A recente Sondagem Indústria da Construção, realizada pela Confederação Nacional da Indústria (CNI) em parceria com a Câmara Brasileira da Indústria da Construção (CBIC), revela uma mudança de percepção entre os empresários do setor, que passaram a projetar uma retração para os próximos seis meses. De acordo com o levantamento divulgado nesta segunda-feira (23), os principais indicadores de expectativa apresentaram queda, cruzando a linha divisória de 50 pontos que separa o otimismo da contração.
O índice de expectativa para o número de empregados recuou 2,3 pontos, fixando-se em 49,5 pontos, enquanto a previsão para o lançamento de novos empreendimentos e serviços caiu para 49,7 pontos, sinalizando que o setor deixou de esperar crescimento para vislumbrar uma redução em suas operações.
Embora o índice de expectativa de nível de atividade ainda se mantenha acima da zona de retração, ao registrar 51,3 pontos após um recuo de 0,8 ponto, o resultado aponta para um ritmo de crescimento significativamente menor nos meses vindouros.
Esse cenário de cautela também se reflete na intenção de compra de insumos e matérias-primas, que permaneceu em um patamar moderado de 50,3 pontos. Segundo a análise econômica da CNI, a pressão exercida pelos altos custos de produção, somada às taxas de juros elevadas no mercado interno e à incerteza do cenário global, tem neutralizado o impacto positivo de programas de crédito imobiliário e financiamentos para reformas lançados recentemente.
O aumento do pessimismo impactou diretamente a disposição para novos aportes financeiros, levando o índice de intenção de investimento a cair pelo segundo mês consecutivo, atingindo 42,1 pontos. No que diz respeito ao desempenho recente, houve uma leve melhora nos indicadores de evolução da atividade (45,7 pontos) e de número de empregados (47 pontos) em comparação ao mês anterior, interrompendo sequências de quedas.
Contudo, esses números permanecem abaixo dos registrados no mesmo período de 2025, sugerindo que a recuperação ainda carece de fôlego. A Utilização da Capacidade Operacional (UCO) subiu para 65%, mas o desempenho segue inferior aos patamares observados nos meses de março de 2024 e 2025.

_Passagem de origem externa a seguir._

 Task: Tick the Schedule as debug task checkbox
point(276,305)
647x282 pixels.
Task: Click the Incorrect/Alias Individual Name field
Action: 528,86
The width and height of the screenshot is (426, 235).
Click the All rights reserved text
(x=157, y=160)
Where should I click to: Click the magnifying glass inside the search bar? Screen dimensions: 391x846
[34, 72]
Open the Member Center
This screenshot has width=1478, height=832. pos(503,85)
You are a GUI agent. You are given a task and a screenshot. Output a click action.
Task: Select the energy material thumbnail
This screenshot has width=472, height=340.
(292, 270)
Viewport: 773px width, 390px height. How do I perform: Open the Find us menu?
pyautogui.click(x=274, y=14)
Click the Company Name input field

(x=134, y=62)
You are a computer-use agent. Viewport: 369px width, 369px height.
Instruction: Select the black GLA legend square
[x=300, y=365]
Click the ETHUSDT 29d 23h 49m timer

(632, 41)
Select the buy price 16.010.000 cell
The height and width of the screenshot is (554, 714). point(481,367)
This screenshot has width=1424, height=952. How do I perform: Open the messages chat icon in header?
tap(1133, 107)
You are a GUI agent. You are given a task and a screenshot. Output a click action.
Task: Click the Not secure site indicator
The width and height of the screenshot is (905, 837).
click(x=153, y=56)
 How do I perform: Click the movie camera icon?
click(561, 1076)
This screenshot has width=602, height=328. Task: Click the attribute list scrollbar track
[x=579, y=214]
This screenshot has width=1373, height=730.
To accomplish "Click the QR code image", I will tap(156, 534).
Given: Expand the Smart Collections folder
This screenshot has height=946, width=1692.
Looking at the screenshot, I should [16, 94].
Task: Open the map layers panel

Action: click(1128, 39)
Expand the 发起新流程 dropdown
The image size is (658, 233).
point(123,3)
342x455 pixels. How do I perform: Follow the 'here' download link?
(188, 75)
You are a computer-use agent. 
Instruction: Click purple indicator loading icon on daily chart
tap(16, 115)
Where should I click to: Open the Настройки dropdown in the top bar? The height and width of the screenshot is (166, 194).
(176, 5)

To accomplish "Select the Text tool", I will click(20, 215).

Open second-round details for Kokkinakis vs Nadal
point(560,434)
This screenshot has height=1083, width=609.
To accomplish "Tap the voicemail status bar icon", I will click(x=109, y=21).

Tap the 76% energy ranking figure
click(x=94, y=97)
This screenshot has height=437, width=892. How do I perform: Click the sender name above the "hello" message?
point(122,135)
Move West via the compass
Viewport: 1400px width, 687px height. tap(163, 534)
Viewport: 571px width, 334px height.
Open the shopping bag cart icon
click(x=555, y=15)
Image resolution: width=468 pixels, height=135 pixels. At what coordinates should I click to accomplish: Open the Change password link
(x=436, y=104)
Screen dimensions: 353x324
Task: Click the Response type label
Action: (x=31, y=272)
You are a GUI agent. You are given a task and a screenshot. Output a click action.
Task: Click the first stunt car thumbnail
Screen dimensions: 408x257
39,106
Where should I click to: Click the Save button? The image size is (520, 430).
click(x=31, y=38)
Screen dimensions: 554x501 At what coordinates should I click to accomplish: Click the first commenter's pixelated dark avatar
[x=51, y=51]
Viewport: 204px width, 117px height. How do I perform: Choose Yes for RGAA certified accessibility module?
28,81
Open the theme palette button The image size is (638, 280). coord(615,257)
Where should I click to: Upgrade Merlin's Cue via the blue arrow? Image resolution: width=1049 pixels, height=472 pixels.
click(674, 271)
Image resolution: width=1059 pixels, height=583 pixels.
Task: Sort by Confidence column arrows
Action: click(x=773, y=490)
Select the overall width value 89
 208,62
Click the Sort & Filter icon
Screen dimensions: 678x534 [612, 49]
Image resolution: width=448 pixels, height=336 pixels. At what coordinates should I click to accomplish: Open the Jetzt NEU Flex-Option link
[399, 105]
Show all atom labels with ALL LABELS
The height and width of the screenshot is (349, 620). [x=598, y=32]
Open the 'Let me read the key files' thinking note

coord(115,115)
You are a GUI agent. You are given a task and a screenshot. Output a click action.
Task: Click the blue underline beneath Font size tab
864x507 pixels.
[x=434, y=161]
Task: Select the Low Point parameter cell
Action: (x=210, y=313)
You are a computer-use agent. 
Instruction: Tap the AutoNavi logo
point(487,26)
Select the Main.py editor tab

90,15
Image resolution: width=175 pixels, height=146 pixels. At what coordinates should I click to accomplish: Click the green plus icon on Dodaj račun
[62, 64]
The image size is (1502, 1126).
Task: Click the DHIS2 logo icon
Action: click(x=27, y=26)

Refletindo esse conjunto de fatores, o Índice de Confiança do Empresário da Indústria da Construção recuou 2,1 pontos entre fevereiro e março, situando-se em 46,5 pontos. A percepção negativa abrange tanto as condições atuais das empresas e da economia quanto as perspectivas futuras. A pesquisa, que fundamenta esses dados, foi realizada entre os dias 2 e 11 de março, ouvindo executivos de 309 empresas do setor.